MK Hapus Ambang Batas Pencalonan Presiden, Titi Anggraini: Kemenangan Rakyat Indonesia!
JAKARTA - Mahkamah Konstitusi (MK) mengabulkan perkara nomor 62/PUU-XXI/2024, yang menguji Pasal 222 UU Nomor 7 Tahun 2017 soal ambang batas persyaratan peserta pemilihan presiden (Pilpres), pada Kamis (2/1/2024). MK menegaskan kalau Pasal 222 bertentangan dengan UUD 1945.
Perkara nomor 62 yang diajukan oleh Enika Maya Oktavia dan lainnya itu ternyata bukanlah satu-satunya Pemohon yang mempersoalkan Pasal 222. Salah satu pemohon yakni pakar Kepemiluan, Titi Anggraini juga mempersoalkan pasal itu dengan mengajukan gugatan yang teregister dengan nomor perkara 101/PUU-XXI/2023.

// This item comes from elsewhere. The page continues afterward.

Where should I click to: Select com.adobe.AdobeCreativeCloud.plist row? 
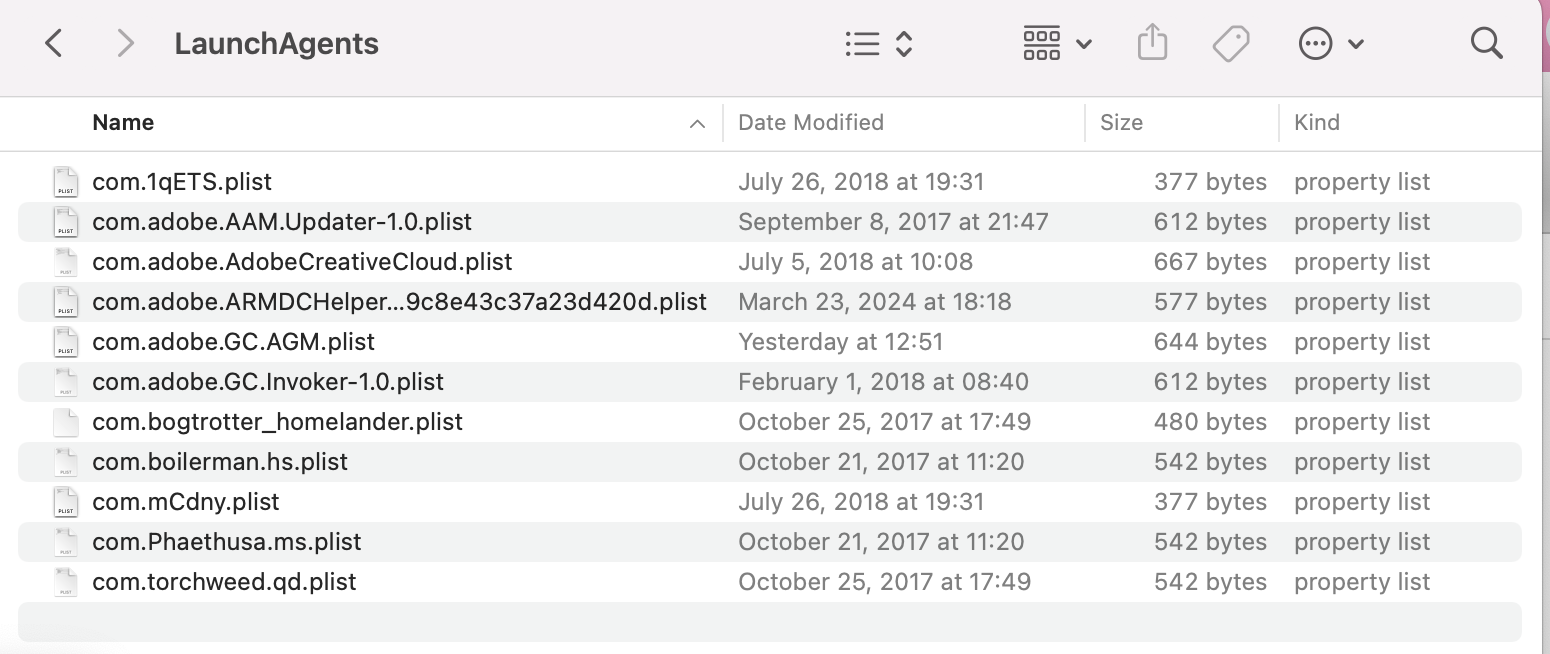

"Ini kemenangan rakyat Indonesia, 36 permohonan menandakan bahwa ambang batas pencalonan Presiden memang bermasalah bertentangan dengan moralitas politik kita, rasionalitas konstitusi dan juga mengandung ketidakadilan yang intolerable," kata Titi di Gedung MK, Jakarta, Kamis (2/1/2025).

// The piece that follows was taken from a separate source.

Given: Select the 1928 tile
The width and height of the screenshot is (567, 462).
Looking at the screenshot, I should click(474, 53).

"Kami bersyukur, kami ikut senang dan bagi kami ini harus dirayakan oleh semua rakyat Indonesia dan ini menjadi kabar gembira di awal tahun," sambungnya.
Adapun dalam persidangan hari ini, gugatan yang diajukan oleh Titi dan dua pemohon lain menjadi kehilangan objek, karena MK telah mengabulkan perkara Nomor 62. Sebab, seluruh pemohon sama-sama menguji Pasal 222.

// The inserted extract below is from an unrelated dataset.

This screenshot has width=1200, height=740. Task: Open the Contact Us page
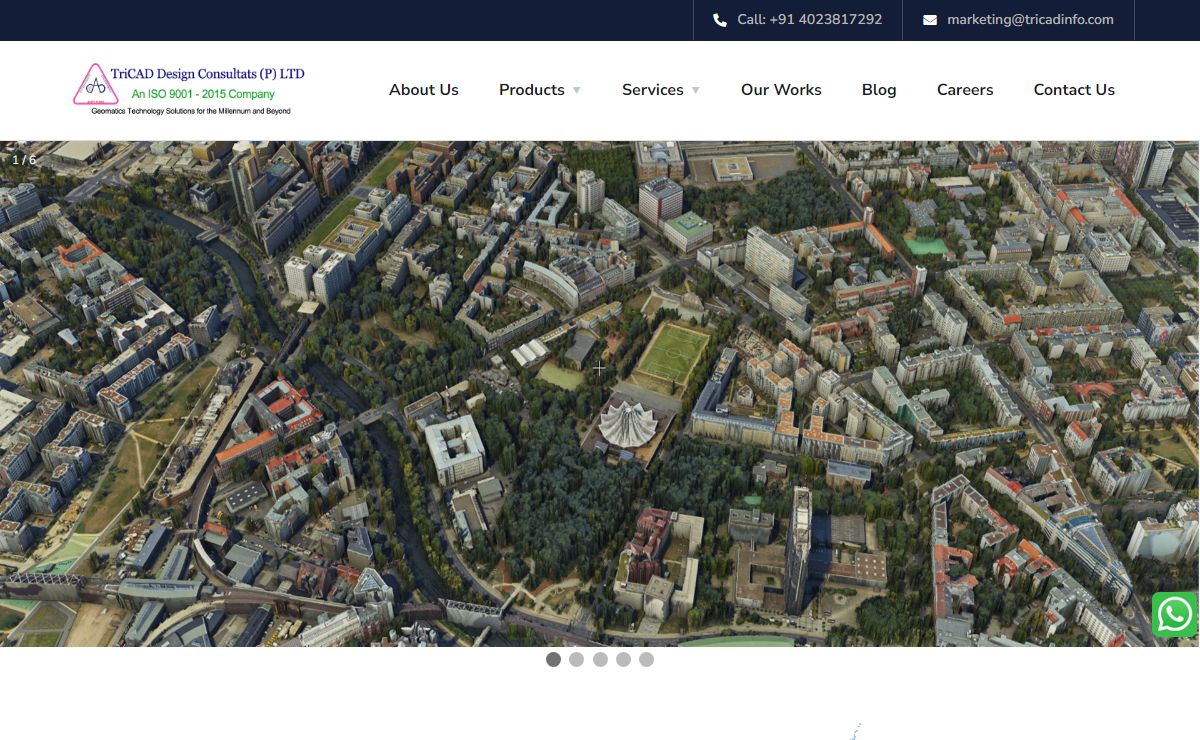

"Jadi, 3 permohonan lain, termasuk permohonan kami itu menjadi kehilangan objek meskipun semangatnya sama, tapi kami meyakini bahwa pada dasarnya Mahkamah Konstitusi sudah kembali kepada esensi undang-undang dasar bahwa memang ambang batas pencalonan Presiden adalah inkonstitusional," ujarnya.
Adapun, dengan dikabulkan gugatan ini menandakan jika pada 2029 seluruh peserta politik peserta Pemilu bisa mengajukan Calon Presiden dan Wakil Presiden tampak harus berpatokan dengan ambang batas. Dia pun berharap partai politik bisa berbenah untuk menyiapkan kader-kader terbaiknya untuk Pilpres 2029.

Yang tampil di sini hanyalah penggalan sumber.